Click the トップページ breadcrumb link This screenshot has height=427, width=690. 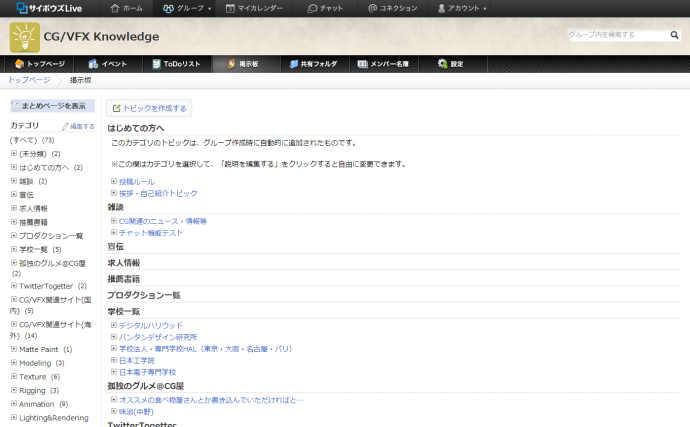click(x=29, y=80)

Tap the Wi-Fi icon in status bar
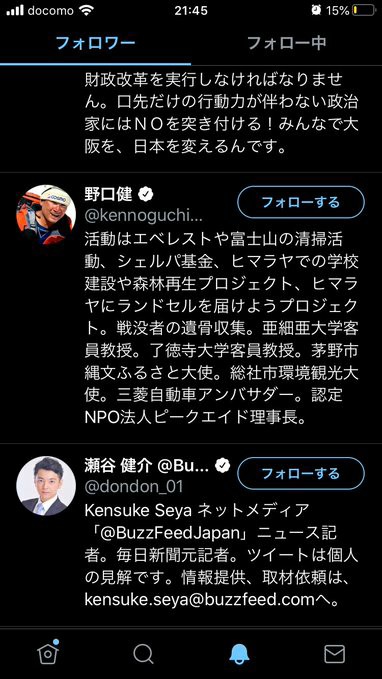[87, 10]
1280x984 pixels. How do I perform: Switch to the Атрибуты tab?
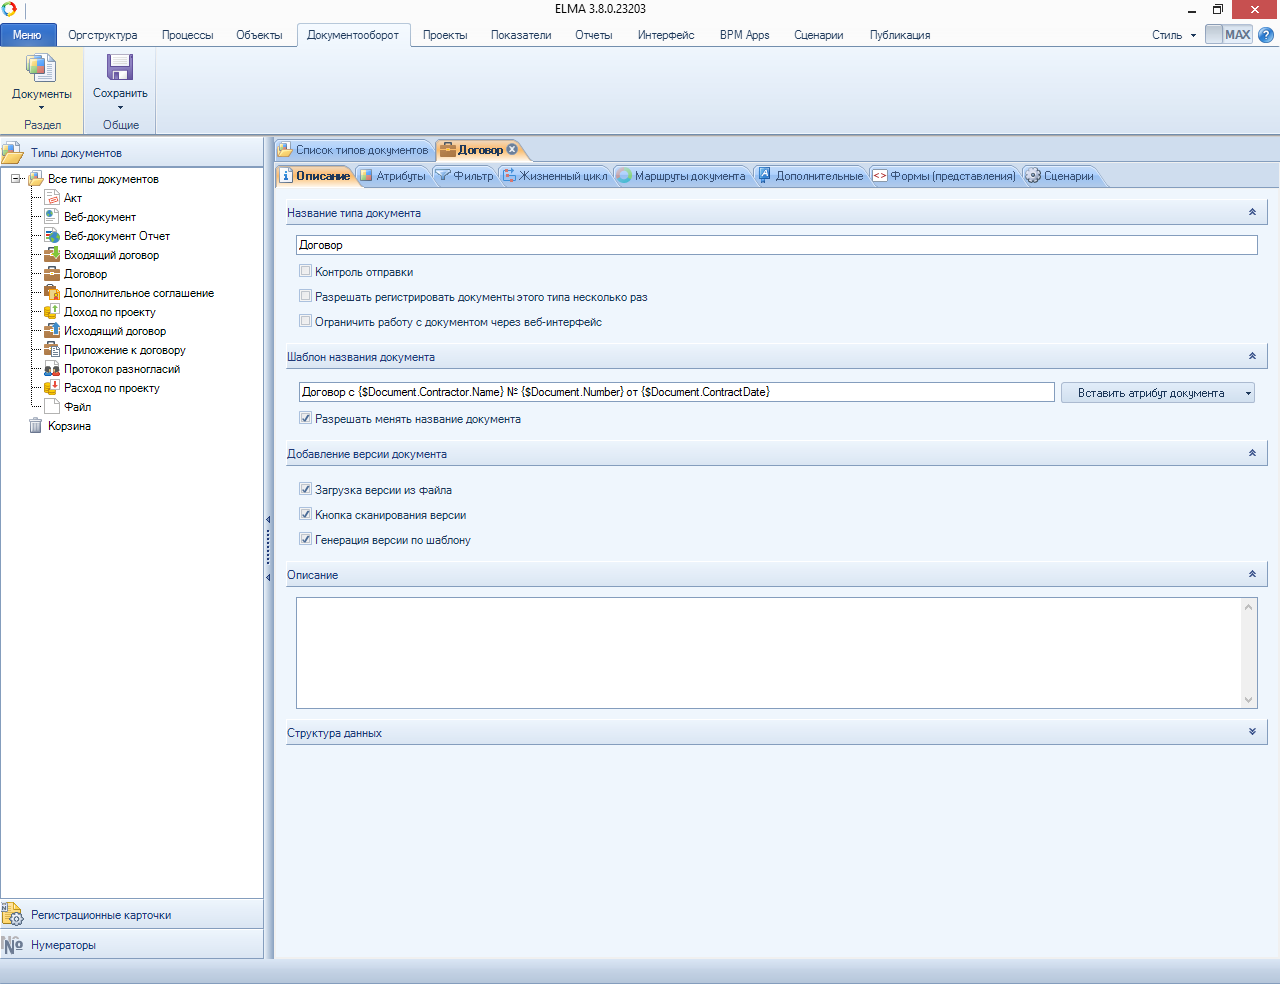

...

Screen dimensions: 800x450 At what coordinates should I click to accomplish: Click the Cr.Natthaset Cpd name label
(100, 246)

*Exercise prompt*
Add 44 to each coordinate in the answers and write out everything in the listing from the line containing "Tap the Wi-Fi icon in status bar" down to the line containing "1280x984 pixels. How", including both of those lines. Leave the pictures out.

*Solution for this task*
Tap the Wi-Fi icon in status bar
[131, 54]
1280x984 pixels. How do I perform: Switch to the Атрибуты tab?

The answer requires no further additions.